##### Records supplied #####

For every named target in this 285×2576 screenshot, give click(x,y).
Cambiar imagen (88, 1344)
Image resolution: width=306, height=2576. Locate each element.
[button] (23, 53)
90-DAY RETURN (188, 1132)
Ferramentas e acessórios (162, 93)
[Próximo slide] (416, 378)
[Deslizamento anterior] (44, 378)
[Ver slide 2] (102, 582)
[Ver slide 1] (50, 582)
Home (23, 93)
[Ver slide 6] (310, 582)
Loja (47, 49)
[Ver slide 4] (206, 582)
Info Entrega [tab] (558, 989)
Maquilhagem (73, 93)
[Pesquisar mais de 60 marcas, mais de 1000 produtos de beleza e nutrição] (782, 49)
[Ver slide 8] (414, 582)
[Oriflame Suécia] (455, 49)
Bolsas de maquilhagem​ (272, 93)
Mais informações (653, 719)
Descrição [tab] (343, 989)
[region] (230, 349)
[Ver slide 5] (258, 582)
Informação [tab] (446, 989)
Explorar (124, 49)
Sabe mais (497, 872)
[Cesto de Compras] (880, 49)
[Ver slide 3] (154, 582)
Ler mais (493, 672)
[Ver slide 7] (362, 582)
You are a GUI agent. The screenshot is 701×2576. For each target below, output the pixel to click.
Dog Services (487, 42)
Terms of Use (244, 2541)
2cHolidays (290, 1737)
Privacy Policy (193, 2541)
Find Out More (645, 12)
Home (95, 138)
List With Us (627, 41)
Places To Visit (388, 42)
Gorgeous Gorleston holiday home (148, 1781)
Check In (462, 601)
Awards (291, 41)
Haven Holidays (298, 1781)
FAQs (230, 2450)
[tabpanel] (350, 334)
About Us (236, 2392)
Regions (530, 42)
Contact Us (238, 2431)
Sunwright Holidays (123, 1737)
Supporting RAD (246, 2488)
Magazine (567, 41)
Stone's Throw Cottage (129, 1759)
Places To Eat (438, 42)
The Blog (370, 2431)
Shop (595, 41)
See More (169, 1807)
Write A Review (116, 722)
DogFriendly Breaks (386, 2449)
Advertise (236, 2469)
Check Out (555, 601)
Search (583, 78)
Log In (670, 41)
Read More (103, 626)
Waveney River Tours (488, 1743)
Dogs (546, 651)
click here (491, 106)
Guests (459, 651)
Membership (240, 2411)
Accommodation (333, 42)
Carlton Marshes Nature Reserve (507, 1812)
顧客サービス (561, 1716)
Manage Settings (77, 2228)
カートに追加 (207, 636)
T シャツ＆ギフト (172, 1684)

#####

What you need to do: Select, from the listing, all lines that include the word "each".

Reply:
Image resolution: width=306, height=2576. Locate each element.
You are a GUI agent. The screenshot is 701×2576. For each target below, output the pixel to click.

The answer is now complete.